MATERIAL PROVIDED:
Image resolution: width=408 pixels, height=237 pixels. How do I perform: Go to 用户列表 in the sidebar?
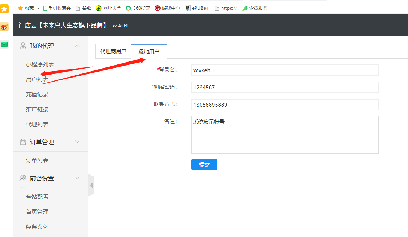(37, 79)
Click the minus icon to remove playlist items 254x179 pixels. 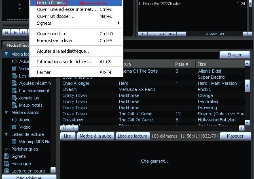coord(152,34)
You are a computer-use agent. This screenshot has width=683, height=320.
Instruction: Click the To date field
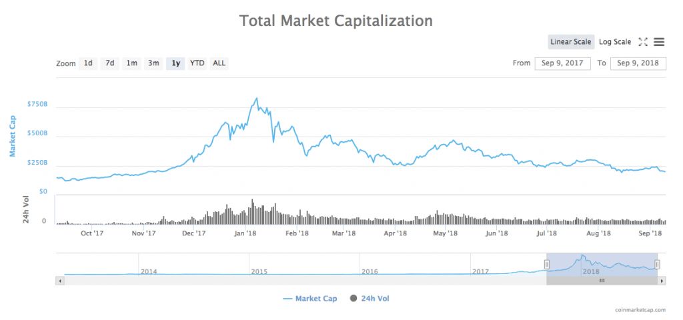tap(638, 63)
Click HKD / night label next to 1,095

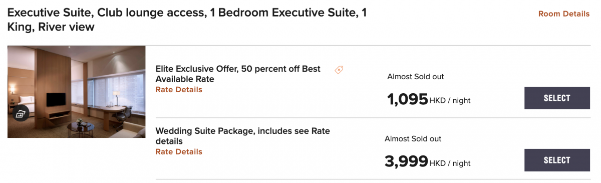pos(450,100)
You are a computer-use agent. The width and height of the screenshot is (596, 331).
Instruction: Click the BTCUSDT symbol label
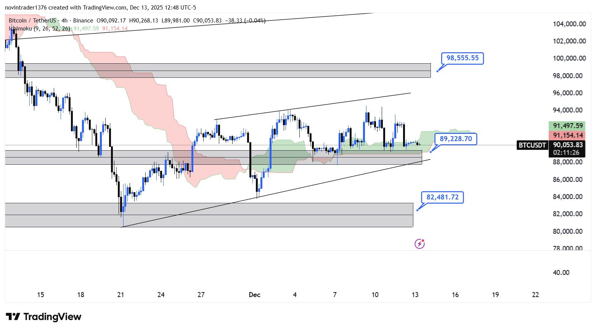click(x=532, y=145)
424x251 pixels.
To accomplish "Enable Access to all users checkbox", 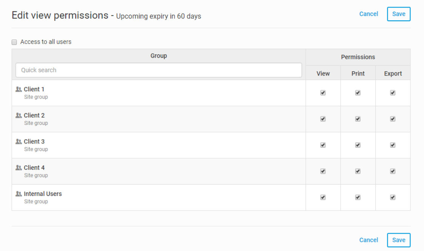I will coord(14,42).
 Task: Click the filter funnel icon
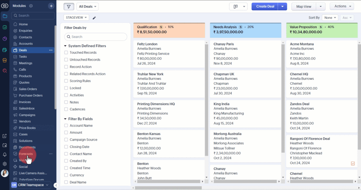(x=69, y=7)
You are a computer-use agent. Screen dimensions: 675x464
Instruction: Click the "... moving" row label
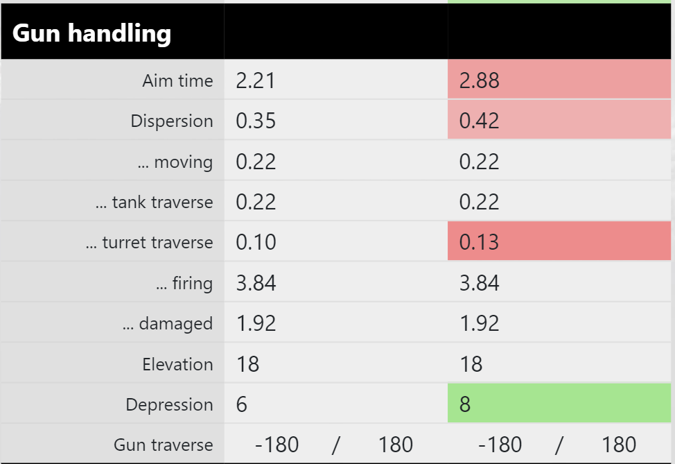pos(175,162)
---
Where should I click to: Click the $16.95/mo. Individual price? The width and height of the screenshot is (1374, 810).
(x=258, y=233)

THE PROBLEM:
What lines in the data above carry "agent"? Return them all.

ANSWER:
You are a computer-use agent. This screenshot has width=683, height=320.
You are a computer-use agent. The width and height of the screenshot is (596, 331).
You are a computer-use agent. Screen dimensions: 675x464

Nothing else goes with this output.